Many of Hollywood's aging stars began to get not-so-good projects in the 1960s.  A good example of this is Critic's Choice, which will be on TCM at 1:00 PM Monday.  Bob Hope plays the critic, Parker Ballantine, who lives with his second wife, Angela (Lucille Ball).  Parker is known to be a harsh but professional critic in that the Broadway types skewered by his reviews can generally take the criticism.  However, one day Angela decides that she's going to write a play about her experiences growing up, just to show Parker she can see a project through to completion.  Parker reads the first draft, which is pretty lousy, although how to break it to his wife is a problem.  She, on hearing the criticism, becomes only more determined to get the play produced.  Broadway director Dion (Rip Torn) thinks that with a lot of editing, there could be something in the play.  Meanwhile, Parker's first wife (Marilyn Maxwell) is still around.  This is based on a Broadway play by Ira Levin, of all people, a far cry from Rosemary's Baby.

 

We get one more night of Star of the Month Paul Muni on TCM on Monday, including The Commandos Strike at Dawn, at midnight Tuesday (ie. 11:00 PM Monday LFT). Muni plays Eric Toresen, who lives in a small town in Norway. You should remember that once World War II started in Europe, the Nazis invaded Norway, and made life very difficult for the people there. Toresen sees some of what the Nazis do to people who oppose them first hand, watching friend Johan (Ray Collins) suffer that treatment. Just before the war, an English family the Bowens whose father (Cedric Hardwicke) was in the military and who had a daughter Judith (Anna Lee) that Eric liked, had visited, so Eric knows that somehow the English have to be made aware of the true horrors of what's going on so that they'll start a second front in the far north. Other townsfolk join the Norwegian resistance. Of course, the question of how much the Norwegians resisted in reality is up for debate considering how vicious the Nazis could be. Watch for Lillian Gish as Johan's wife.

◆ Given instruction 1 ◆
From the listing, reproduce word for word the part that opens with the line containing "Screen dimensions: 412x572" and runs through the end of the listing, with both ends included. Leave the pictures out.
The listing that follows has no connection to the TCM movie write-ups.

◆ Provided data ◆
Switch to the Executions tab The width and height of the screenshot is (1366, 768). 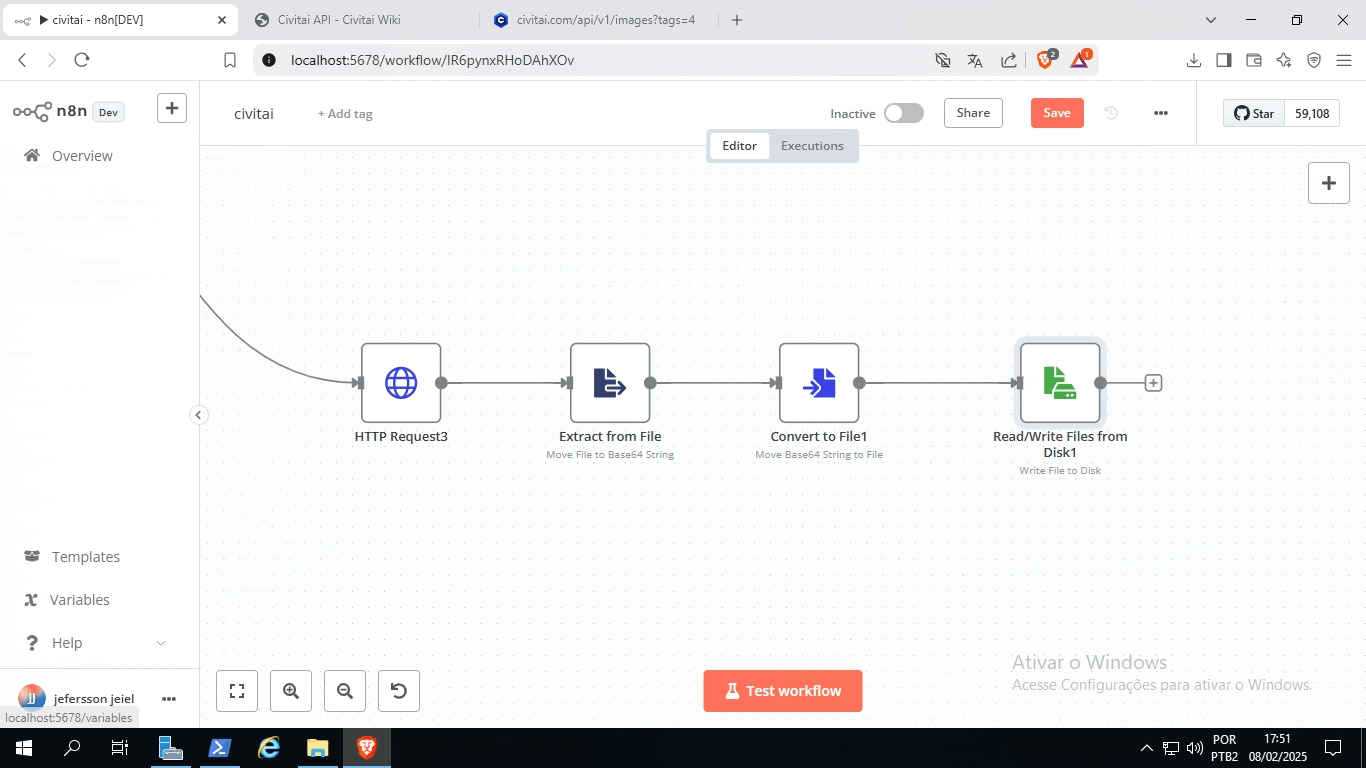click(812, 146)
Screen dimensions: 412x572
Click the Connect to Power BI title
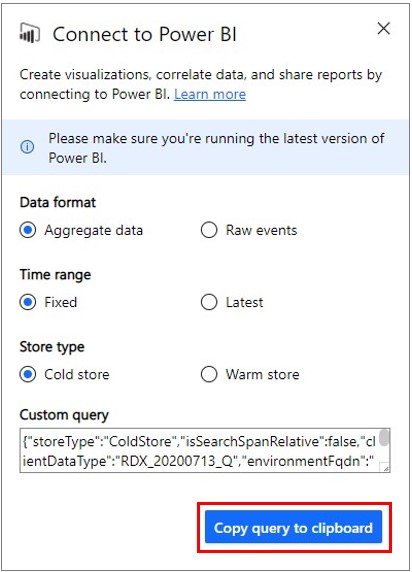point(145,34)
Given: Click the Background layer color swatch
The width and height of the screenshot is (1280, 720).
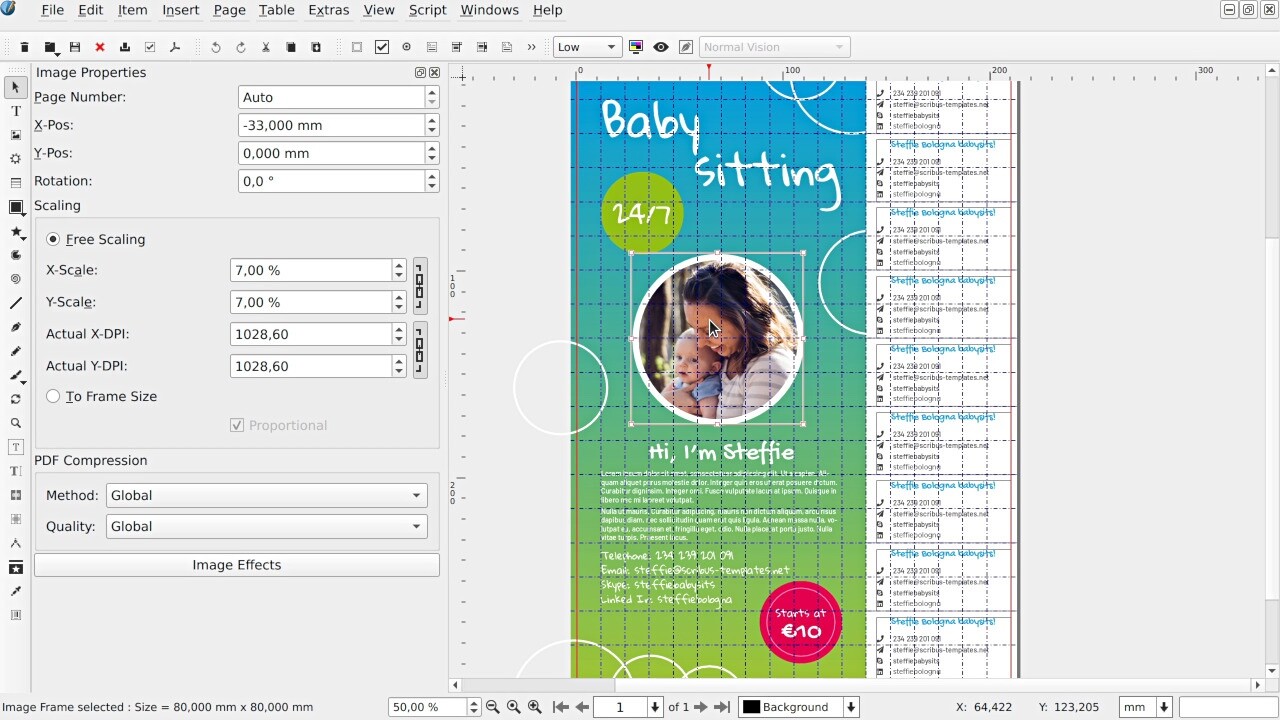Looking at the screenshot, I should point(751,707).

◆ Given instruction 2 ◆
Carry on the TCM movie write-ups from where they stop.

◆ Expected answer 1 ◆
Screen dimensions: 412x572
Click the Connect to Power BI title
point(145,34)
Given: Click the Background layer color swatch
The width and height of the screenshot is (1280, 720).
Looking at the screenshot, I should point(751,707).

◆ Expected answer 2 ◆
 

Another of the movies that's returned to FXM is The Robe. It's going to be on a couple of times this week, including Tuesday at 6:00 AM Tuesday. Richard Burton plays Marcellus, a Roman military tribune in love with Diana (Jean Simmons), although they haven't seen each other for some time. Caligula (Jay Robinson) has a think against Marcellus, so he sends Marcellus to Judea as punishment along with Marcellus' slave Demetrius (Victor Mature), which is also convenient in that he too loves Diana. The two show up in Jerusalem just in time to see Jesus enter into the city. If you recall your Christianity, Jesus gets crucified shortly thereafter, and the Roman soldiers gamble for Jesus' vestments. Wouldn't you know it, but Marcellus wins those vestments. Demetrius pretty much immediately became a Christian upon seeing Jesus, and when Marcellus rejects Jesus' robe, Demetrius runs off with it. Marcellus feels guilt over having had Jesus crucified and eventually becomes a Christian himself, while Caligula wants that robe for the power it has. This was the first movie released in Fox's new wide-screen Cinemascope process, although How to Marry a Millionaire had actually been produced a few months earlier.

 

TCM has a special night of movies on Tuesday.  Julie Andrews has recently written another memoir, this time of her years in Hollywood.  She sat down with Ben Mankiewicz to discuss the new book, and those segments will be airing 0n Tuesday night.  They'll also be introducing four of Andrews' films:
Thoroughly Modern Millie at 8:00 PM, in which Andrews plays a 1920s woman going to New York to try to make it big;
Victor/Victoria at 11:00 PM, starring Andrews as a struggling singer in 1930s Paris who discovers she can be a success by pretending to be a man who goes on the cabaret stage as a female impersonator;
That's Life at 1:30 AM Wednesday, with Andrews and Jack Lemmon as a married couple who are each going through various crises in life; and
The Americanization of Emily at 3:30 AM, featuring Andrews opposite James Garner.  He plays an American serviceman in London just before D-Day; she's a widow he woos even though she's not certain she wants to be wooed.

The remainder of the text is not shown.